Collected data:
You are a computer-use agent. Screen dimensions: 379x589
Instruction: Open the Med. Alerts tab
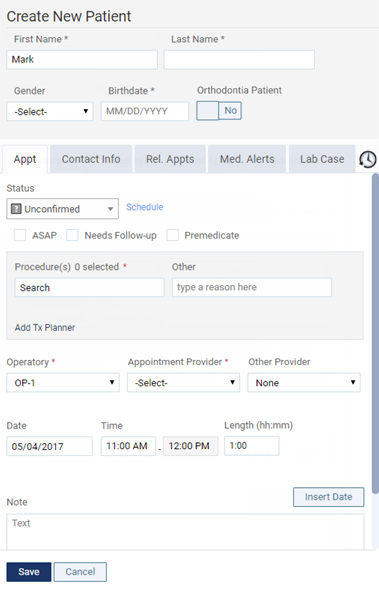[x=247, y=159]
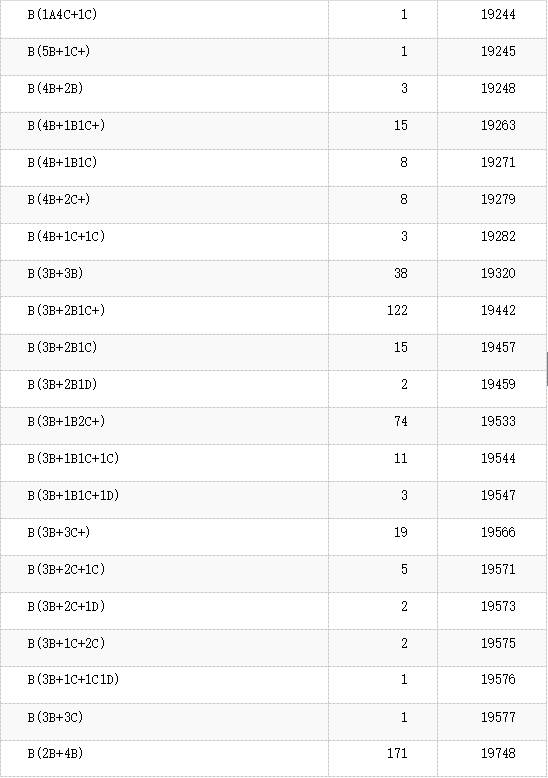548x778 pixels.
Task: Click the count 122 cell
Action: [397, 311]
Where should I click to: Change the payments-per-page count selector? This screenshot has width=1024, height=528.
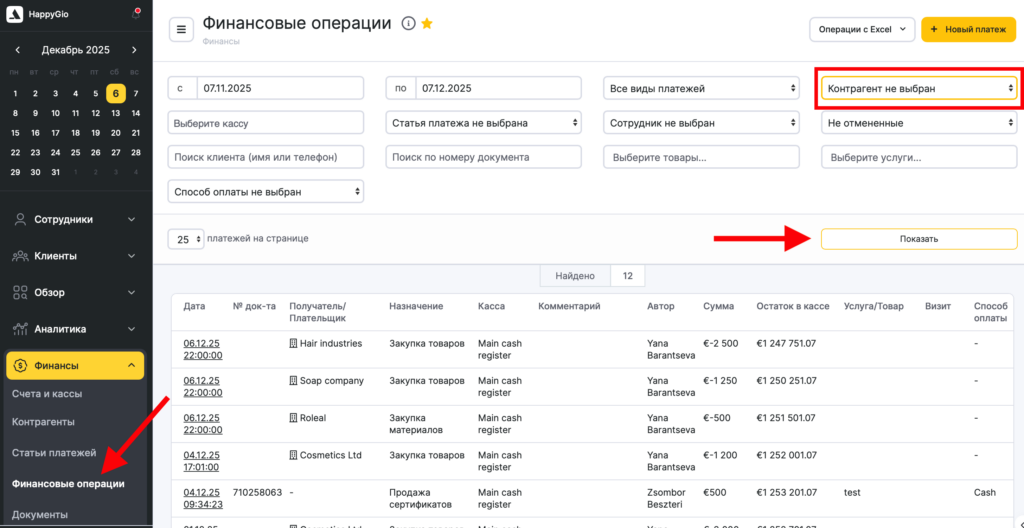point(185,239)
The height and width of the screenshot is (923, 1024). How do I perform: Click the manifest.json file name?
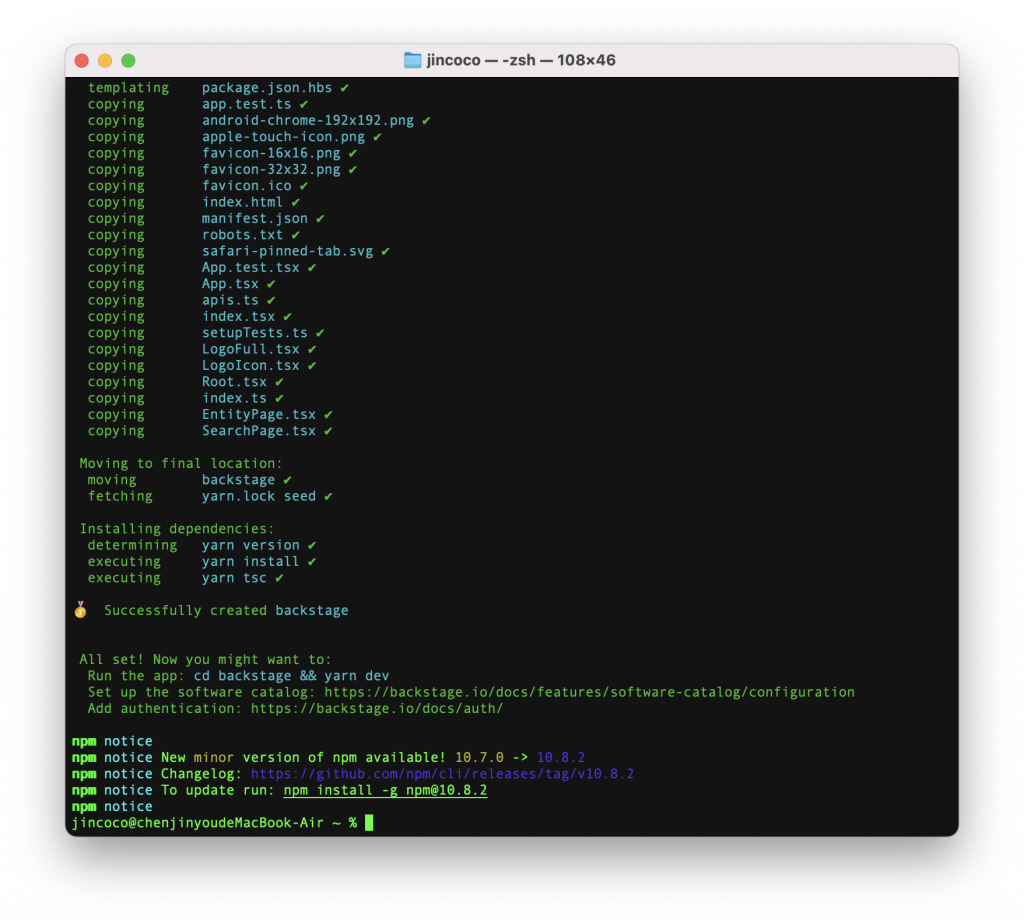pyautogui.click(x=255, y=218)
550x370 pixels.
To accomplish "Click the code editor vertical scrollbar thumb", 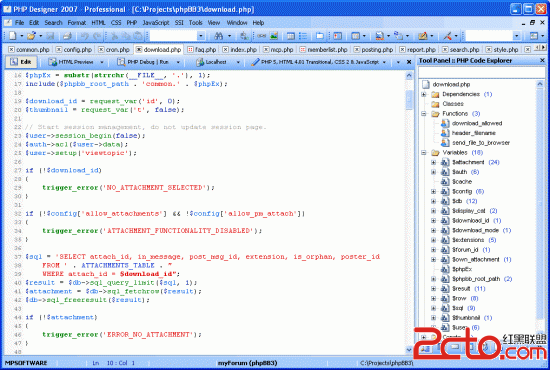I will point(409,100).
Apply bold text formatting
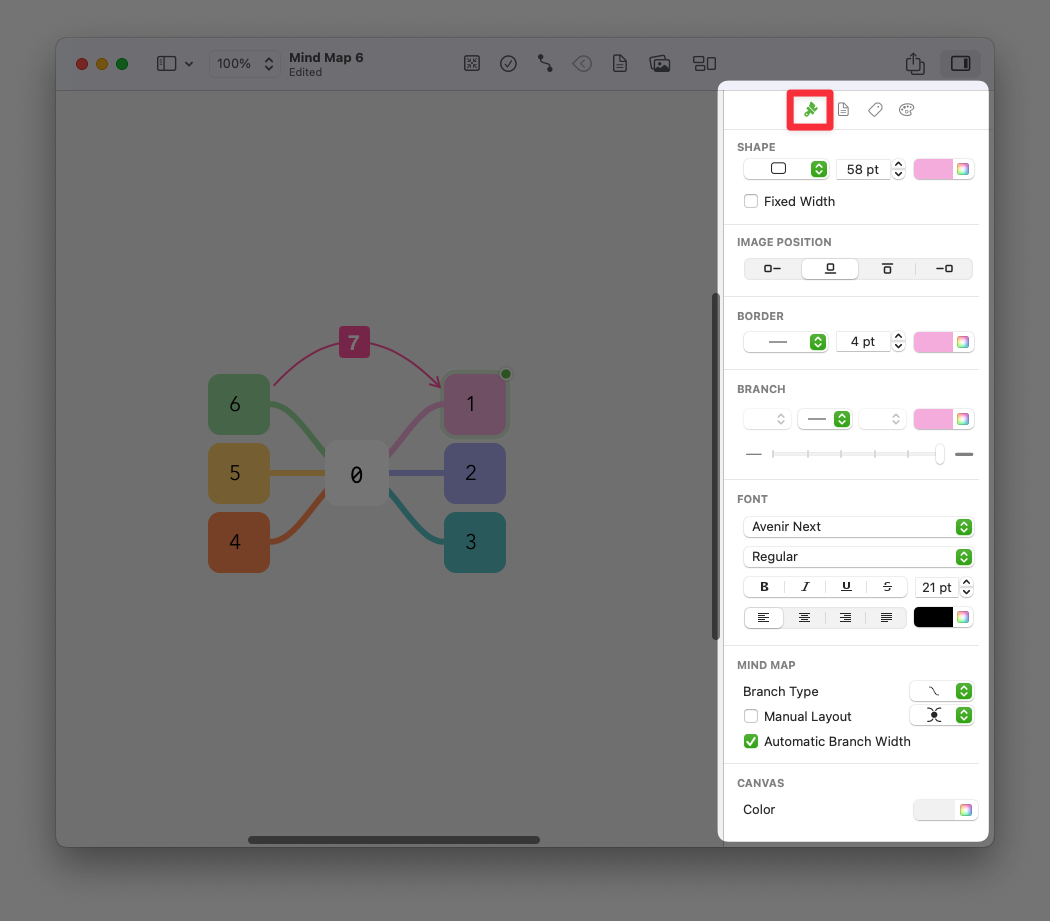Screen dimensions: 1050x921 [x=765, y=587]
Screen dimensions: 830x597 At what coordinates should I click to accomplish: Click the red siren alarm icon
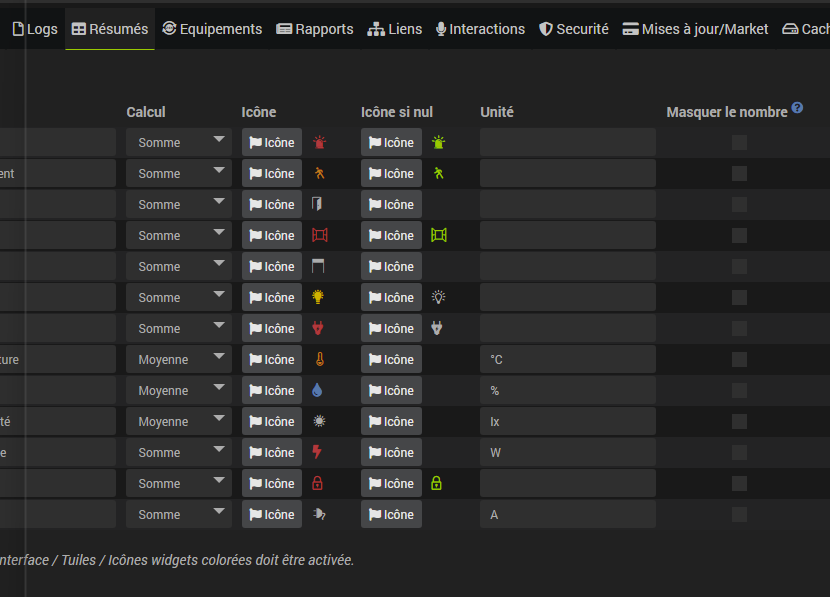tap(319, 143)
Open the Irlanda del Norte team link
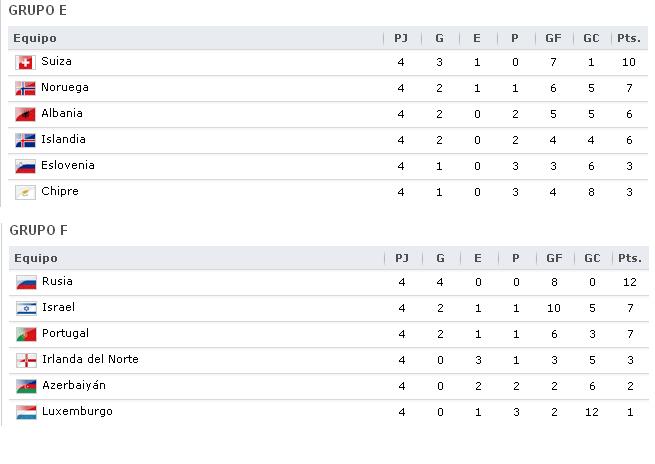The width and height of the screenshot is (655, 464). [90, 359]
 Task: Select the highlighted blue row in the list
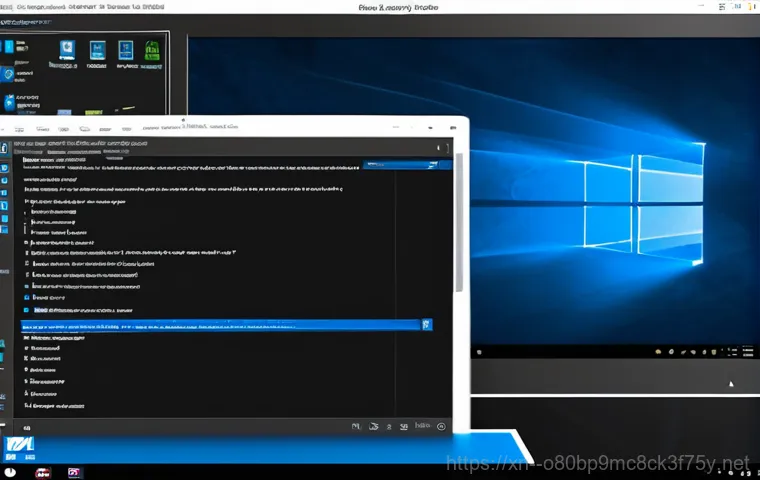pyautogui.click(x=220, y=325)
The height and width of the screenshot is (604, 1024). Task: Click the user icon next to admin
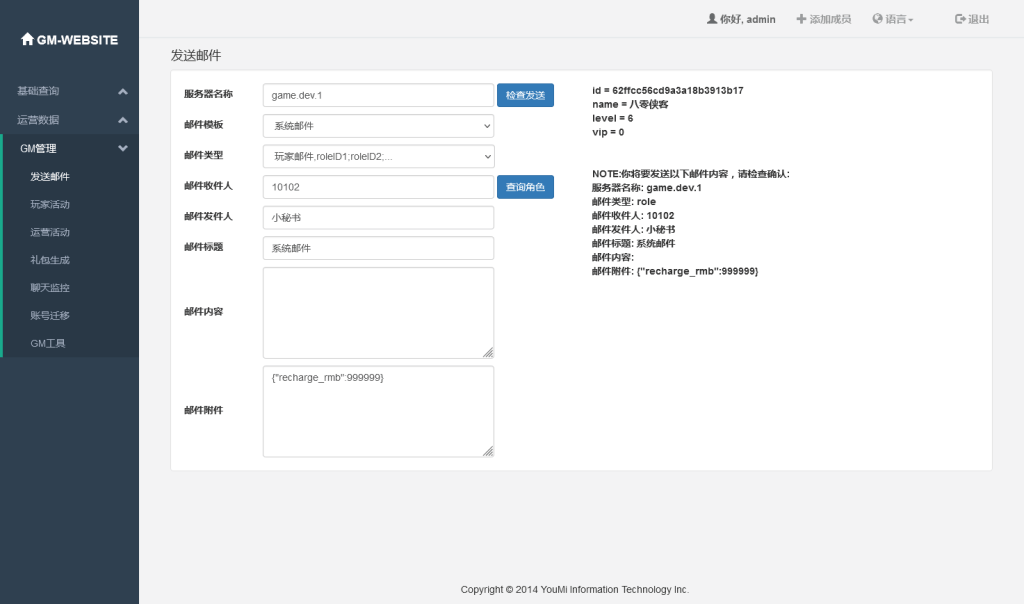(711, 19)
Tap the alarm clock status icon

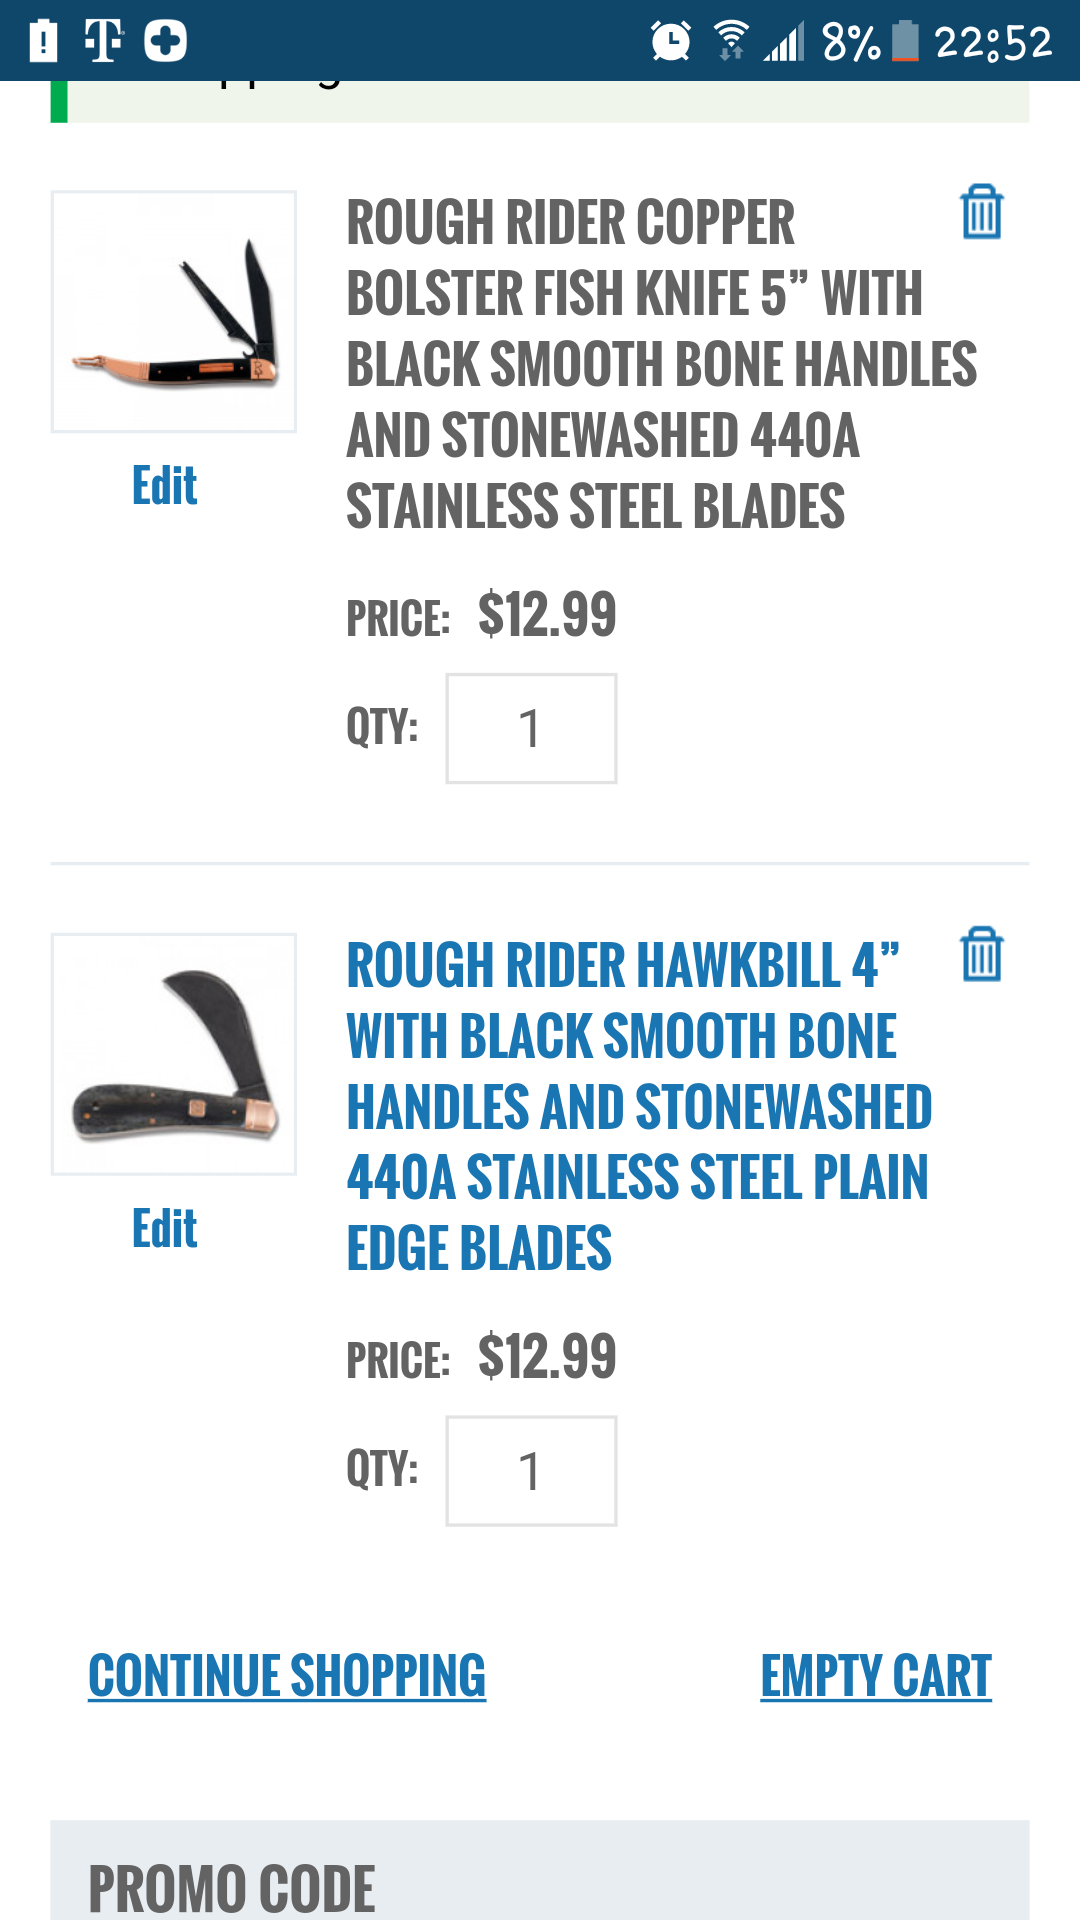point(670,41)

Required work: Beginning with the line that contains "Apply bold text formatting", write out every line through the last one in the records, exactly and without pictures.

Result of this exercise:
Apply bold text formatting
Screen dimensions: 1050x921 [x=765, y=587]
Screen dimensions: 830x597 At what coordinates should I click to accomplish: Click the red siren alarm icon
tap(319, 143)
Open the Irlanda del Norte team link
The width and height of the screenshot is (655, 464). [90, 359]
 Task: Select the highlighted blue row in the list
pyautogui.click(x=220, y=325)
The height and width of the screenshot is (604, 1024). Task: Click the user icon next to admin
(711, 19)
Tap the alarm clock status icon

point(670,41)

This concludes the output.